Goal | Print the lines of the records below exactly as they appear, starting at the line that contains "Screen dimensions: 1456x840" and ending at the line that contains "pos(39,505)", with both of those lines included.

[START OF Data listing]

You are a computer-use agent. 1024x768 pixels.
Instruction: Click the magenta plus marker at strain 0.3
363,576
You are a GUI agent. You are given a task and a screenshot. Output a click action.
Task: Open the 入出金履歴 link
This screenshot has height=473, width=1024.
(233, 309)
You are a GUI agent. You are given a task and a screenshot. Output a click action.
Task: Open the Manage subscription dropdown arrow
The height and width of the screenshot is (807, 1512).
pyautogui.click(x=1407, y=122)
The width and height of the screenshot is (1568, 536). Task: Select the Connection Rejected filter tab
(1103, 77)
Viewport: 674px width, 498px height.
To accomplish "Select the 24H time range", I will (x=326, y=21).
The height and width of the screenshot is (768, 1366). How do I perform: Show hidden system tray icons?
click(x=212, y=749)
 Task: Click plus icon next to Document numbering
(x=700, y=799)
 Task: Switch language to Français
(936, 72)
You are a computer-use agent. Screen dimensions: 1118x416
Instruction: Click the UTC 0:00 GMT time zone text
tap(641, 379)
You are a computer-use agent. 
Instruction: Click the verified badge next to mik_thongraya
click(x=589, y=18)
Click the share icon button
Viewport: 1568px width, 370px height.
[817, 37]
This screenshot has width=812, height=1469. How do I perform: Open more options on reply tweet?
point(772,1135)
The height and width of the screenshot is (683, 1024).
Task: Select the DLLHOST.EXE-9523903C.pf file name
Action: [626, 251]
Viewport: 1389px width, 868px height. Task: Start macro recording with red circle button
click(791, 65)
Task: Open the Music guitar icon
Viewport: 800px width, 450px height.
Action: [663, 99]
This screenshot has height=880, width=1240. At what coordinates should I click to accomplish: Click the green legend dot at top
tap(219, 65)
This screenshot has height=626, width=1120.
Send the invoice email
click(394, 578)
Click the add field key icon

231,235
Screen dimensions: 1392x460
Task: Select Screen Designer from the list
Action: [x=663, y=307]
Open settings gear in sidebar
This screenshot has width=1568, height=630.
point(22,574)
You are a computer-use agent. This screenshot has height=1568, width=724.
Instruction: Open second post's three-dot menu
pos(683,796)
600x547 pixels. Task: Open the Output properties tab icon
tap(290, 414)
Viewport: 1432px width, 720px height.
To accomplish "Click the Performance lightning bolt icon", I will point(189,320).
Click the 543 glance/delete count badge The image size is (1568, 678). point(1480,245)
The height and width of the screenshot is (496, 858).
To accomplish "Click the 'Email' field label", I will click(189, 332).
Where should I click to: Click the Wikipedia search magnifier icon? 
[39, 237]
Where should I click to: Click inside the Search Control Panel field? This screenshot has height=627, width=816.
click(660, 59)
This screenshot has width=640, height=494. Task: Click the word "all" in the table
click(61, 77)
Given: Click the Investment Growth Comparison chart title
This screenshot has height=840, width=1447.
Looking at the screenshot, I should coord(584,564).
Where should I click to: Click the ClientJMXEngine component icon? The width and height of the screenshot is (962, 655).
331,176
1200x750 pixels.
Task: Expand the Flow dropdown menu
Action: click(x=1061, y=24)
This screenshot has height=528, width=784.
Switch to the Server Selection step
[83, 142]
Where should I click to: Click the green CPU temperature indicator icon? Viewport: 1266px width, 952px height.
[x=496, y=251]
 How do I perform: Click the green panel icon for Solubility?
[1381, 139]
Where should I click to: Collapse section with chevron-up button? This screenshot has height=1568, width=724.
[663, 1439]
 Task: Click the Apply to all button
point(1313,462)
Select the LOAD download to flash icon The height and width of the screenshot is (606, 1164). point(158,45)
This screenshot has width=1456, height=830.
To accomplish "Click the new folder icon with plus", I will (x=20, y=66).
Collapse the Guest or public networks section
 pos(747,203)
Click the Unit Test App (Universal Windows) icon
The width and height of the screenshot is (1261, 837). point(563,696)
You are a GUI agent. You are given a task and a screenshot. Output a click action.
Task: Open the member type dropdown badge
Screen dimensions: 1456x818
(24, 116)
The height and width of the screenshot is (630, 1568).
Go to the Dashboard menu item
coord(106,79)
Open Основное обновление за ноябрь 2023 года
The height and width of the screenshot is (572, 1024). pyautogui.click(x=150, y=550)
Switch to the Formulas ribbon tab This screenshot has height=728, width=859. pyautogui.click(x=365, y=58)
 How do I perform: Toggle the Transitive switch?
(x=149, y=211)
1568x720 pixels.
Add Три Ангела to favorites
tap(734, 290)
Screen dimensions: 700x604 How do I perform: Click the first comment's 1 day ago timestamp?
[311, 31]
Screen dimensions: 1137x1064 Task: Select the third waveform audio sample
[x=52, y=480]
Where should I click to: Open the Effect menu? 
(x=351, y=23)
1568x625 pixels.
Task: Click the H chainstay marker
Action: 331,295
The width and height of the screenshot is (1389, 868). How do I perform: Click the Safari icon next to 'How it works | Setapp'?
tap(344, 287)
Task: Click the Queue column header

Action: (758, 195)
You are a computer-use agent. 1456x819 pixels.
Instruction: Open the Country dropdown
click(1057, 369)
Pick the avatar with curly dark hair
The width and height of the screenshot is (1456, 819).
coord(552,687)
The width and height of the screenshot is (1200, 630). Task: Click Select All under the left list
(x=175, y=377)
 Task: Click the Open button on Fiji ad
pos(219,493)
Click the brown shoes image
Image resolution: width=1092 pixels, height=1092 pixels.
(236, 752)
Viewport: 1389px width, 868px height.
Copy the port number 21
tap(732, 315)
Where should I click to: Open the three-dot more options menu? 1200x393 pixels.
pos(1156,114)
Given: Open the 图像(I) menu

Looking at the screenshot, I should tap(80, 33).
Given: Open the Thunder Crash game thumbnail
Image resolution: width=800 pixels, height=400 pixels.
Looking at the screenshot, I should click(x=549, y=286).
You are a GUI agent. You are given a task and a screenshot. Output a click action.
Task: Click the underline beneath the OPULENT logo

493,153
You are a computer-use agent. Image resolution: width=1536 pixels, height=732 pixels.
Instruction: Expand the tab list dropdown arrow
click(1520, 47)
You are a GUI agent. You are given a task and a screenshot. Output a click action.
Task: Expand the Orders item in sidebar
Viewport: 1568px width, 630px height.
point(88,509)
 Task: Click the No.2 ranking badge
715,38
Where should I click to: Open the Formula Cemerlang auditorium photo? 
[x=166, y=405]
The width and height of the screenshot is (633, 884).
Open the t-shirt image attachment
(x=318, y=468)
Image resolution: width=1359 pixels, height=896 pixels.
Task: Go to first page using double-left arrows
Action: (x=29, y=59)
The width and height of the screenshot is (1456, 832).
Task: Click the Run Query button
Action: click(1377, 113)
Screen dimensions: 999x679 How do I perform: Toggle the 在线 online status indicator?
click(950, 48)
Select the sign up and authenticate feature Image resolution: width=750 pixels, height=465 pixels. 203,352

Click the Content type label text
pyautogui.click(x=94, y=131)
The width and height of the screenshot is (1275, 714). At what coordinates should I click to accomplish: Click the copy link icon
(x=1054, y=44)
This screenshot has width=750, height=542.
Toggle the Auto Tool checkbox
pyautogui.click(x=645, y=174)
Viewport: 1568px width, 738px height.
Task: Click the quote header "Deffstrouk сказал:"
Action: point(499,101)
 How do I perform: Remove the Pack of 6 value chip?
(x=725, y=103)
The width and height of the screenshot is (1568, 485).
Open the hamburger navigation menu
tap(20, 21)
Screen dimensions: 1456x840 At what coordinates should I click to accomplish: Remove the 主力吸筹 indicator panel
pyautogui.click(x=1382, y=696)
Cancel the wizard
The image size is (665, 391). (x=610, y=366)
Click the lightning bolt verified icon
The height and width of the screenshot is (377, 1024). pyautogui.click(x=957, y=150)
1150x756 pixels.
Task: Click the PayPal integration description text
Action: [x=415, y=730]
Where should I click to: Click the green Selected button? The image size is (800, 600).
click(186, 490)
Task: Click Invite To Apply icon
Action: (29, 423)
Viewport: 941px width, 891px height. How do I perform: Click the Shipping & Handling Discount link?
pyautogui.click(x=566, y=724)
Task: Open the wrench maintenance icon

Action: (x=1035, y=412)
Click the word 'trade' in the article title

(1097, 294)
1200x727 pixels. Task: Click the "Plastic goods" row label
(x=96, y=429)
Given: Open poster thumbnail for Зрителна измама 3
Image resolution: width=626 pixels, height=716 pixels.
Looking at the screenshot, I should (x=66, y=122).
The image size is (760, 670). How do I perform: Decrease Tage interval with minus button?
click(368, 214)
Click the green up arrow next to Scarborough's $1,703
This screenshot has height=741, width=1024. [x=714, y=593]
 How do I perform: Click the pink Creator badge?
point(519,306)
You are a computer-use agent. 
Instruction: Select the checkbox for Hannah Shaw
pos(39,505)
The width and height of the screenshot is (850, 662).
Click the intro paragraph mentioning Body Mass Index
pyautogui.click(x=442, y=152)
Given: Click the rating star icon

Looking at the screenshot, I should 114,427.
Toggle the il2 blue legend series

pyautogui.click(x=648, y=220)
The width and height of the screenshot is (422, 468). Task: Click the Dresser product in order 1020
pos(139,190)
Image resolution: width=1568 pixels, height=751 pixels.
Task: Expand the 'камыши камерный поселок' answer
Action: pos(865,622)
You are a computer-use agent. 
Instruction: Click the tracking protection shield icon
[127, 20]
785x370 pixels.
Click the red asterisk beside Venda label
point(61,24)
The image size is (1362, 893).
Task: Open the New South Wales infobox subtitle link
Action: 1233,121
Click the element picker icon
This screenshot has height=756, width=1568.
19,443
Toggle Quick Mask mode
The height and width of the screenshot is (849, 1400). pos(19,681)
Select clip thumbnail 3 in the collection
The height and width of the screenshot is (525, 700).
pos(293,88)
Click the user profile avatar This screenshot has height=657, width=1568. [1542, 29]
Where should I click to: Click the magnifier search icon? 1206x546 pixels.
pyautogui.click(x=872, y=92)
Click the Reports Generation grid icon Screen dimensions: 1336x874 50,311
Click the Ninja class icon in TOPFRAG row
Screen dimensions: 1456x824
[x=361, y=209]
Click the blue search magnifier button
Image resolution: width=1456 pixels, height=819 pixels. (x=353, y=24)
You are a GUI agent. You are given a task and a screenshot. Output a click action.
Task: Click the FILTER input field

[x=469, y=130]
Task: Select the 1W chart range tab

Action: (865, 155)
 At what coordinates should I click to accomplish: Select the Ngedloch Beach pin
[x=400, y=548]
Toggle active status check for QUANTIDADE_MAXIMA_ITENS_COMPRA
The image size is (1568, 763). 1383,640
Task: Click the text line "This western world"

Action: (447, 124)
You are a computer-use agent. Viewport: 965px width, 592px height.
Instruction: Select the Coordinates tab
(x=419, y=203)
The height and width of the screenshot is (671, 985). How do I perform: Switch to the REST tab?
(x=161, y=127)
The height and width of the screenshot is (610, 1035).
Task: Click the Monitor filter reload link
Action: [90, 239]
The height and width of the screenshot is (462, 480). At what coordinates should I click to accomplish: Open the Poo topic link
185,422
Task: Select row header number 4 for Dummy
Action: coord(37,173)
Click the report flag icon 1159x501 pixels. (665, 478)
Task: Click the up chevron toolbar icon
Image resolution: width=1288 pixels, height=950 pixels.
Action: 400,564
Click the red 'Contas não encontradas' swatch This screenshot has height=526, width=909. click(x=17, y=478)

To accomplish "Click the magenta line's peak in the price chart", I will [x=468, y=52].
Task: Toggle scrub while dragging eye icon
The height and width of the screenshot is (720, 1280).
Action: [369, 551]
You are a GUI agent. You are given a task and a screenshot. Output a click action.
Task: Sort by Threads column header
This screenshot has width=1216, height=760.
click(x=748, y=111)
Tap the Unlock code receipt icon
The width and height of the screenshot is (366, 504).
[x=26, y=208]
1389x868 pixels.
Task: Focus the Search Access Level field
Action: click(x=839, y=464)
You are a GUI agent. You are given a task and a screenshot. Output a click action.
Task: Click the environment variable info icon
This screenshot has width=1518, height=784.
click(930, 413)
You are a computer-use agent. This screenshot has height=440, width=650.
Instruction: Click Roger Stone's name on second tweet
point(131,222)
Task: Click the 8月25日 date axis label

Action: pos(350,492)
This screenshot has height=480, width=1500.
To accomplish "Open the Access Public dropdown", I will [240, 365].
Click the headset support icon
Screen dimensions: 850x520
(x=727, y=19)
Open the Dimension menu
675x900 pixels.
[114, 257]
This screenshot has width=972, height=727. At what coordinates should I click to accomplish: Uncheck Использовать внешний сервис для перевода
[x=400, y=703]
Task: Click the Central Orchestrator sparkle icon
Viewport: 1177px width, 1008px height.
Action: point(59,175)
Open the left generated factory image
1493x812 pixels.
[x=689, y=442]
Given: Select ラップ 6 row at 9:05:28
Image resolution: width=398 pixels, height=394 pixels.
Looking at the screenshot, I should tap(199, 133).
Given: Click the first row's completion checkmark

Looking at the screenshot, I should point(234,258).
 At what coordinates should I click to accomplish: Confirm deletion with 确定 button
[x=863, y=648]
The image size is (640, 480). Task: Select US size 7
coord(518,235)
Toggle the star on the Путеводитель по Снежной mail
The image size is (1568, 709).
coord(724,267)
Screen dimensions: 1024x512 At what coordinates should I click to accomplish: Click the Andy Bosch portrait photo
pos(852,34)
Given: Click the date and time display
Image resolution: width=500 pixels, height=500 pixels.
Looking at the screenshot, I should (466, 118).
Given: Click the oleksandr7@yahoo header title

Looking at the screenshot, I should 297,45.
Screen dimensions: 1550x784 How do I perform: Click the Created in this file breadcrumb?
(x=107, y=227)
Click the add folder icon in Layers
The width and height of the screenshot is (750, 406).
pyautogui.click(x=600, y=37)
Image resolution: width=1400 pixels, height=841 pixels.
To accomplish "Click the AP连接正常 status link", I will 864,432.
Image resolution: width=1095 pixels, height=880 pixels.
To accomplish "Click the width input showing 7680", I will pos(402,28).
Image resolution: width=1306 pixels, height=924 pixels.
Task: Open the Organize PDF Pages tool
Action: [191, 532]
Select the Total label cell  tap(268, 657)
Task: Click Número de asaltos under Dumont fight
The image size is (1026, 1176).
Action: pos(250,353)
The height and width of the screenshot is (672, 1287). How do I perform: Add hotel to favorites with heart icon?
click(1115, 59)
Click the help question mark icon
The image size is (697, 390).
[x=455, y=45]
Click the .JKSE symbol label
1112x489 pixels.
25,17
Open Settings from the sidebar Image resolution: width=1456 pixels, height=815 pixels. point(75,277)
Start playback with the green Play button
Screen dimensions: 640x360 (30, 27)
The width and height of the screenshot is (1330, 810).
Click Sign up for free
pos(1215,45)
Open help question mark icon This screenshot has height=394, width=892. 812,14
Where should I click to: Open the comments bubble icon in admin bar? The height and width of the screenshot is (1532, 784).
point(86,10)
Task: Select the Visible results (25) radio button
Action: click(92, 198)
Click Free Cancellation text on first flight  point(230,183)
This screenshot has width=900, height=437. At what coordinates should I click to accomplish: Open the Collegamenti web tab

[END OF Data listing]

Result of this exercise |
Screen dimensions: 1456x840 At what coordinates should I click to accomplish: Remove the 主力吸筹 indicator panel
pyautogui.click(x=1382, y=696)
Cancel the wizard
The image size is (665, 391). (x=610, y=366)
Click the lightning bolt verified icon
The height and width of the screenshot is (377, 1024). pyautogui.click(x=957, y=150)
1150x756 pixels.
Task: Click the PayPal integration description text
Action: [x=415, y=730]
Where should I click to: Click the green Selected button? The image size is (800, 600).
click(186, 490)
Task: Click Invite To Apply icon
Action: (29, 423)
Viewport: 941px width, 891px height. How do I perform: Click the Shipping & Handling Discount link?
pyautogui.click(x=566, y=724)
Task: Open the wrench maintenance icon

Action: (x=1035, y=412)
Click the word 'trade' in the article title

(1097, 294)
1200x727 pixels. Task: Click the "Plastic goods" row label
(x=96, y=429)
Given: Open poster thumbnail for Зрителна измама 3
Image resolution: width=626 pixels, height=716 pixels.
Looking at the screenshot, I should (x=66, y=122).
The image size is (760, 670). How do I perform: Decrease Tage interval with minus button?
click(368, 214)
Click the green up arrow next to Scarborough's $1,703
This screenshot has height=741, width=1024. [x=714, y=593]
 How do I perform: Click the pink Creator badge?
point(519,306)
You are a computer-use agent. 
Instruction: Select the checkbox for Hannah Shaw
pos(39,505)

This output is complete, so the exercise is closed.